Below are the entries; give again exactly the lines from the one mentioning "Screen dimensions: 2408x1355" through the one mentioning "Given: Open the Facebook social icon", inclusive.

━━━━━ Material supplied

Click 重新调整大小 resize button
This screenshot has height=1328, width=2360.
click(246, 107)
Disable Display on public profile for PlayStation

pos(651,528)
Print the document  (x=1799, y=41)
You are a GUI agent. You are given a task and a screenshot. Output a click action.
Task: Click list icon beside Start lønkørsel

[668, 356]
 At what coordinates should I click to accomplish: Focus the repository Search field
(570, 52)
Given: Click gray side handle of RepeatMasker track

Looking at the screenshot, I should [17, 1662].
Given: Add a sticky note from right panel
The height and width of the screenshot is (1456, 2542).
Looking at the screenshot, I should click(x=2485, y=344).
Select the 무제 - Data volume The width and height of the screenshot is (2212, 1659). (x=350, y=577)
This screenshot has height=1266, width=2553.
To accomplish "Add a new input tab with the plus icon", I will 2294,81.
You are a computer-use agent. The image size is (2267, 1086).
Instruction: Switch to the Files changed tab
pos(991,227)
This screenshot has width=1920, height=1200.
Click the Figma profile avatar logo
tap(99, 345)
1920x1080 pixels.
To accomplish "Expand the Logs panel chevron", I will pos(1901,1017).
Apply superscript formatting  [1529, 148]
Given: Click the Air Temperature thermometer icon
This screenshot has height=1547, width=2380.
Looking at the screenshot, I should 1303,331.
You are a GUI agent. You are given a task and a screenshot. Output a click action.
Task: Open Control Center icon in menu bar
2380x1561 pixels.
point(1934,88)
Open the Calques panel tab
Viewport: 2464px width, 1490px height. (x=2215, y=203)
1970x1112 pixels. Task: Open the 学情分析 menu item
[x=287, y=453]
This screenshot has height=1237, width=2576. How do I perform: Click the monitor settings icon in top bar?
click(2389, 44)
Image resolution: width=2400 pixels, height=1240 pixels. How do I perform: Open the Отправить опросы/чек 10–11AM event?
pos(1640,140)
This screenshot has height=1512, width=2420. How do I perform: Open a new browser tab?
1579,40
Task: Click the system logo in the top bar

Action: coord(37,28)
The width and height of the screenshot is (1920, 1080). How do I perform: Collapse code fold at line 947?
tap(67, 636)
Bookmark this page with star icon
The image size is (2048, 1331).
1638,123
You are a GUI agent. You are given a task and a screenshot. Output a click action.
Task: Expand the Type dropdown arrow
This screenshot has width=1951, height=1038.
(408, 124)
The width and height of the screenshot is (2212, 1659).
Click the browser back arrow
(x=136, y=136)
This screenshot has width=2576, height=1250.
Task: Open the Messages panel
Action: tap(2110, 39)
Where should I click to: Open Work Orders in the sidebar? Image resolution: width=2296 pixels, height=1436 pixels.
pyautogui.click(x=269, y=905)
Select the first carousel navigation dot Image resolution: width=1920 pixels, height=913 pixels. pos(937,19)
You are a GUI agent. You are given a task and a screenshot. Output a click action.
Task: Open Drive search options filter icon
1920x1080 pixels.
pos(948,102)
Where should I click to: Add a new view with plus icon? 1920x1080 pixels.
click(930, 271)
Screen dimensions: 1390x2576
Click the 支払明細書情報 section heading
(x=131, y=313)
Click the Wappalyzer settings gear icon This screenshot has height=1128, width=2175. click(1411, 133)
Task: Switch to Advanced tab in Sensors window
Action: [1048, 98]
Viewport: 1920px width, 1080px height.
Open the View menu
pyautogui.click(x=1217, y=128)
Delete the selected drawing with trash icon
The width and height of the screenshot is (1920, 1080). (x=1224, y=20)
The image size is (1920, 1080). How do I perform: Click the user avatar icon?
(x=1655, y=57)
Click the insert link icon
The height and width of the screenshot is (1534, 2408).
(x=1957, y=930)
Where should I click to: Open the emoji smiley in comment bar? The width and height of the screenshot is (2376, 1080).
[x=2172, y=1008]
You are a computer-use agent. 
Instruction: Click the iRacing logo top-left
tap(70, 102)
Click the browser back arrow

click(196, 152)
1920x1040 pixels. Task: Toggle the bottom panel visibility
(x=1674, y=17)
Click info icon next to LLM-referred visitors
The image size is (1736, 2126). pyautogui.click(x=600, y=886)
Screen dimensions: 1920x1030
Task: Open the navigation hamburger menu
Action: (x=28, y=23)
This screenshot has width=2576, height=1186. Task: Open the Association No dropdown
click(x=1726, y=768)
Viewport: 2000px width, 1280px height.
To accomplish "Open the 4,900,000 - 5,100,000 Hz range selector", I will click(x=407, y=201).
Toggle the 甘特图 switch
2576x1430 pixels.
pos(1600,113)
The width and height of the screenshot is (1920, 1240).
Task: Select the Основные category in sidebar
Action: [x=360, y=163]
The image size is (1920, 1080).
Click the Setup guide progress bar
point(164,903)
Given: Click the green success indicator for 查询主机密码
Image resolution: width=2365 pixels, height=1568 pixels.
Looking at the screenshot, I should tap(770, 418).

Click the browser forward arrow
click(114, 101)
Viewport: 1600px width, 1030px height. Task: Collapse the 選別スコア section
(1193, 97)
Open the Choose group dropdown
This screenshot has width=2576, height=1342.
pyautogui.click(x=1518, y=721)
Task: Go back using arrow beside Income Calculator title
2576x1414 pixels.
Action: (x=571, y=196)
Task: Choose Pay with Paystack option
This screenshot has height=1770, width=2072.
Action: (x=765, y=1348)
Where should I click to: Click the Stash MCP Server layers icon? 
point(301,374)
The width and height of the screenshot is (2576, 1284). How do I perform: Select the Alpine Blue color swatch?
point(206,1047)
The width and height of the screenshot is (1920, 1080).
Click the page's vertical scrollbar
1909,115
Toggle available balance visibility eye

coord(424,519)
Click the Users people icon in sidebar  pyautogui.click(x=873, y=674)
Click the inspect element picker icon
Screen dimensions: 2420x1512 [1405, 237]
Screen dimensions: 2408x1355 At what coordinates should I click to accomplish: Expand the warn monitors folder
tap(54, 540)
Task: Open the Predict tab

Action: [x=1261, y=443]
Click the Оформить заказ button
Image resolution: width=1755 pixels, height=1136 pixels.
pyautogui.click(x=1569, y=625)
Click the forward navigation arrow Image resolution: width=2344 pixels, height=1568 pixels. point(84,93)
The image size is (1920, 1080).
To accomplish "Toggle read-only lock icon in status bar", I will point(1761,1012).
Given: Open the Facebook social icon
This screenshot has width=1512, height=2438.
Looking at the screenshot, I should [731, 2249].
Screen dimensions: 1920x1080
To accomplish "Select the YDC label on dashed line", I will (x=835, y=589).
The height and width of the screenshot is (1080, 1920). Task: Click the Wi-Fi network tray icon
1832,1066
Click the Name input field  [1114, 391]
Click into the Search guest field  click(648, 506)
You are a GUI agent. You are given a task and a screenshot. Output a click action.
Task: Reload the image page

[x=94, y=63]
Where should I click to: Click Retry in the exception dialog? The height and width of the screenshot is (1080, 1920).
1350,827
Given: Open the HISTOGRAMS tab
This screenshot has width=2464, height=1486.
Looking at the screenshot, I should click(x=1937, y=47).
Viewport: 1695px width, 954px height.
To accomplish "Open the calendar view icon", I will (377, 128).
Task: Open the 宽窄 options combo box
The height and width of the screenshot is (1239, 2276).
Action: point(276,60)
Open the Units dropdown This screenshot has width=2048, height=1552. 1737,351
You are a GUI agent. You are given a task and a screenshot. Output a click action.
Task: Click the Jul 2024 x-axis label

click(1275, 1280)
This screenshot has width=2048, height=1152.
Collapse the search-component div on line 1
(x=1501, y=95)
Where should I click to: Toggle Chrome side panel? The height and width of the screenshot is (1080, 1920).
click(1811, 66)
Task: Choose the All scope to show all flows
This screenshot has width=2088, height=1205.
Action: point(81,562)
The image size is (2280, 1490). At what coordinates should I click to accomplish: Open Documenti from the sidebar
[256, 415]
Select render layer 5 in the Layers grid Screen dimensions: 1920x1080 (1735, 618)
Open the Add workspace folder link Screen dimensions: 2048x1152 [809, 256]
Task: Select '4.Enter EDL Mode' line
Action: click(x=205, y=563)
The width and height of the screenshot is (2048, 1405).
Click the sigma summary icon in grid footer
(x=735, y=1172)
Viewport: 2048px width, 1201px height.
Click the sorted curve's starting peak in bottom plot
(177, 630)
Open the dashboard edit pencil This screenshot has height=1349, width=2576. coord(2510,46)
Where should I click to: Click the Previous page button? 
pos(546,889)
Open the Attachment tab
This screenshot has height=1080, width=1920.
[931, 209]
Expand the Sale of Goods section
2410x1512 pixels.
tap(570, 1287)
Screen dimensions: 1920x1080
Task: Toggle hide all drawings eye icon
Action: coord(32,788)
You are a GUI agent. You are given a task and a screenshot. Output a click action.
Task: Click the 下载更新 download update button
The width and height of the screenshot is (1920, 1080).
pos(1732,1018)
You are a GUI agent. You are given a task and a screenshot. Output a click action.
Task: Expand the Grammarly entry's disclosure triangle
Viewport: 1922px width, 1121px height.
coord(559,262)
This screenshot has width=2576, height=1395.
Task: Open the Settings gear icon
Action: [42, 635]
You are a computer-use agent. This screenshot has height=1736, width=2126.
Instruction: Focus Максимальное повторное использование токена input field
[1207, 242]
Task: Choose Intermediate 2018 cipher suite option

━━━━━━━━━━

- **Solution to this exercise**:
Screen dimensions: 2408x1355 At what coordinates should I click to accomplish: Expand the warn monitors folder
tap(54, 540)
Task: Open the Predict tab

Action: [x=1261, y=443]
Click the Оформить заказ button
Image resolution: width=1755 pixels, height=1136 pixels.
pyautogui.click(x=1569, y=625)
Click the forward navigation arrow Image resolution: width=2344 pixels, height=1568 pixels. point(84,93)
The image size is (1920, 1080).
To accomplish "Toggle read-only lock icon in status bar", I will point(1761,1012).
Given: Open the Facebook social icon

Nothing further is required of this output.